In recent years, CKD has become a global public health problem, and the incidence of ESRD is increasing. DN is the main cause of ESRD so it is extraordinarily significant to study the new effective treatment of DN.

Recently, the renoprotective effects mediated by Vitamin D and Vitamin D receptor (VDR) have been evidenced. VDR is a transcription factor located at chromosome 12 containing 9 exons, is one of the nonsteroid nuclear hormone receptor superfamily, which participates in transcriptional regulation of genes in tissue- and cell-specific ways. It is now well recognized that Vitamin D/VDR plays an important role not only in regulating blood calcium and phosphorus levels. It was demonstrated that Vitamin D/VDR signaling pathway possesses a variety of kidney-protective structural effects in DN patients, such as antiproteinuria, antifibrosis, anti-inflammatory, and preventing podocyte damage [35].

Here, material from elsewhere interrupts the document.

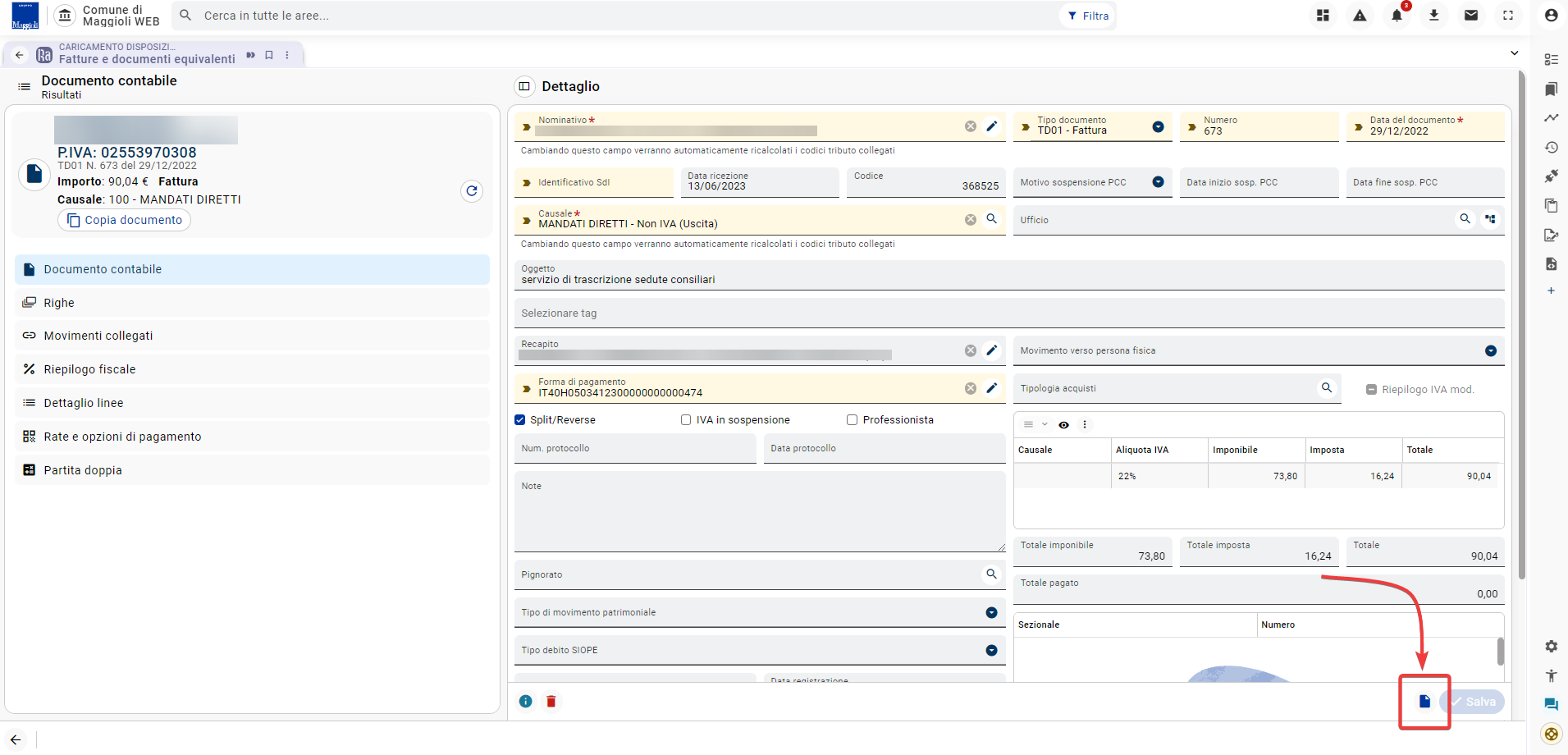Click the red trash delete icon
The height and width of the screenshot is (755, 1568).
(551, 702)
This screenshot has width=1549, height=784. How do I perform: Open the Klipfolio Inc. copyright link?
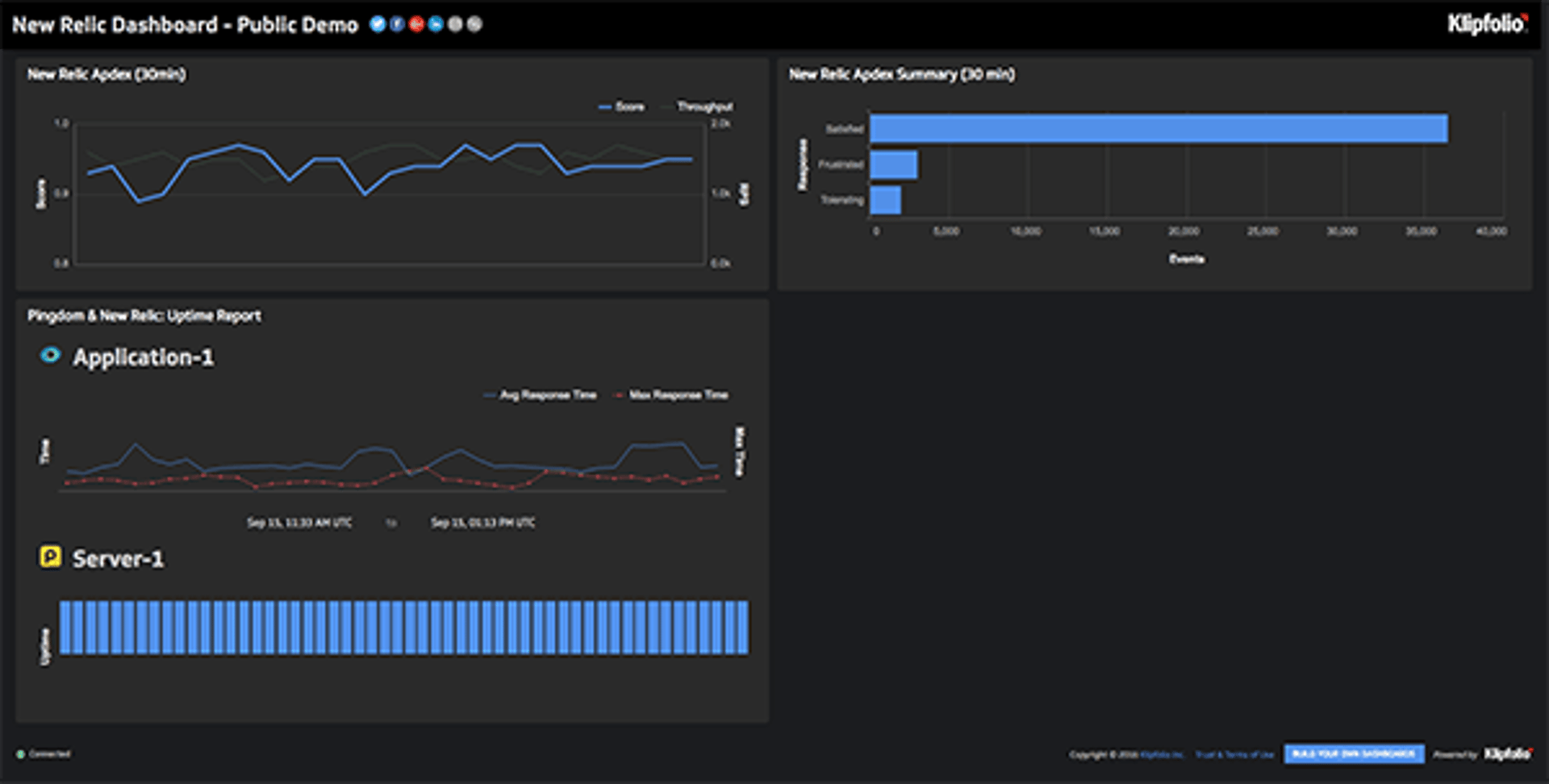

Experimental as well as observational studies and clinical trials conducted in the past years suggest the effective role of Vitamin D and the synergic action with RAAS inhibitors to counteract the worsening of DN and to preserve the glomeruli and the integrity of glomerular filtration barrier. Moreover, Vitamin D seems to exert many extra-renal functions essential for the body homeostasis. The results of these studies emphasize the need for better awareness among researchers and clinicians about the consequences of insufficient Vitamin D levels and the importance of monitoring its status in high-risk populations. Summarized scheme of Vitamin D effects in Diabetes Mellitus and Diabetic nephropathy given in Figure 1.

Even if growing evidence proves that vitamin D may have antiproteinuric, anti-inflammatory, renoprotective and cardioprotective effects in patients with DN, it is still required randomized controlled trials in larger patient groups studying molecular background of the nephroprotective effects of Vitamin D.